Open MPI logo

Open MPI User's Mailing List Archives

  |   Home   |   Support   |   FAQ   |   all Open MPI User's mailing list

From: Laurent.POREZ_at_[hidden]
Date: 2006-10-26 10:19:10


I developped a launcher application :
a MPI application (say main_exe) lauches 2 MPI applications (say exe1 and exe2), using MPI_Comm_spawn_multiple.

Now, I'm looking at the behavior when an exe crashes.

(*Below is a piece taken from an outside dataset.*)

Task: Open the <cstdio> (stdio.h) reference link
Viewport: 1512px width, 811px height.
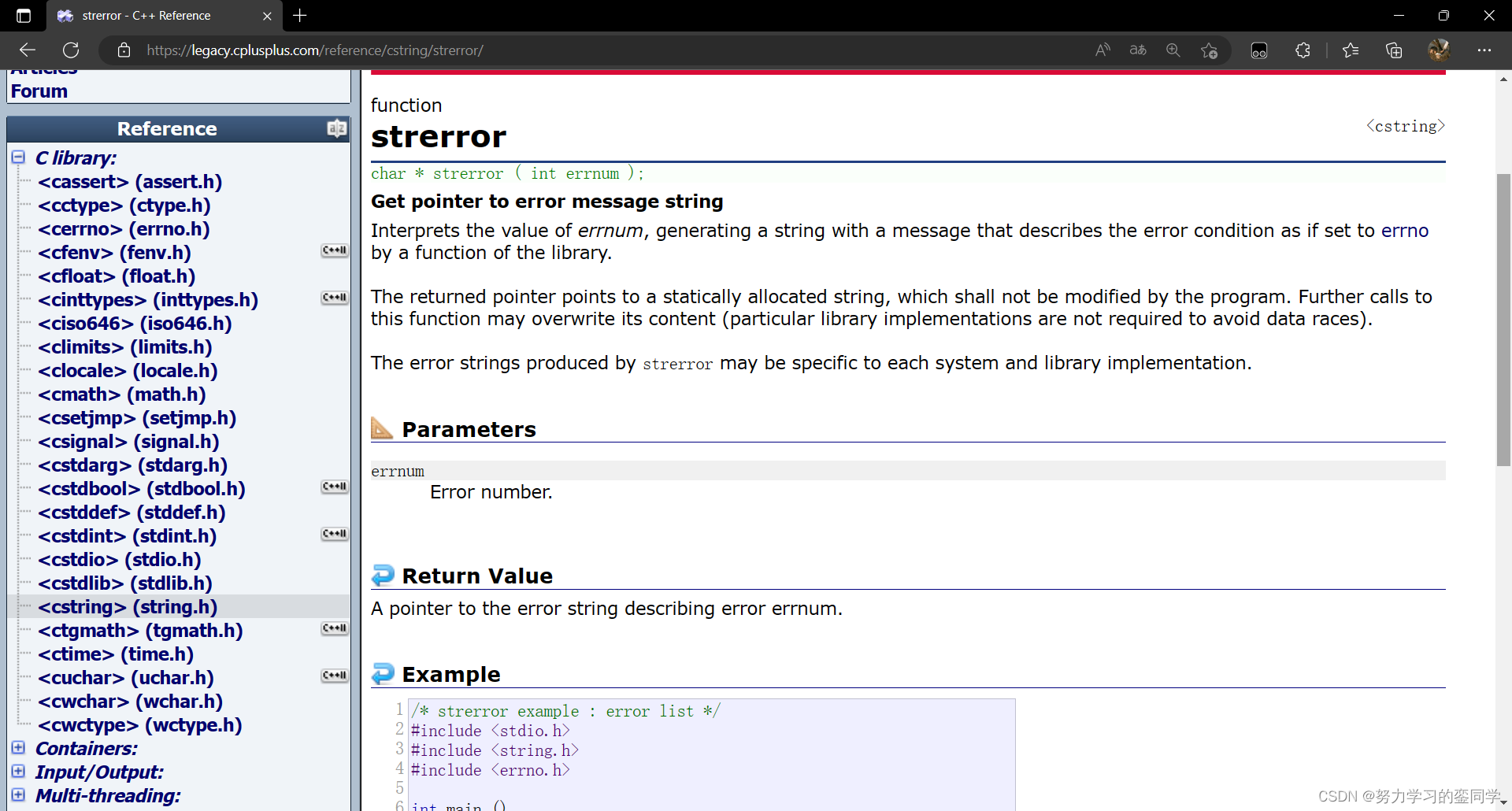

What I can see is the following :
1) when everybody is launched, I see the followings processes, using 'ps' :
- the 'mpiexec -v -d -n 1 ./main_exe' command
- the orted server used for 'main_exe' (say 'orted1')
- main_exe
- the orted server used for 'exe1' and 'exe2' (say 'orted2')
- exe1
- exe2

2) I use kill -9 to 'crash' exe2

3) orted2 and exe1 finish.

4) with ps, I see it remains the following processes : mpiexec, 'orted1', main_exe

5) main_exe tries to send a message to exe1, using MPI_Bsend :
main_exe gets killed by a SIG_PIPE signal !!!!

So what I see is that when a part of an MPI application crashes, the whole application crashes !
Is there a way to get an other behavior ? For exemple, MPI_Bsend could return an error message.

A few additionnal informations :
- I work on linux, with Open-MPI 1.1.1.
- I'm developping in C and C++.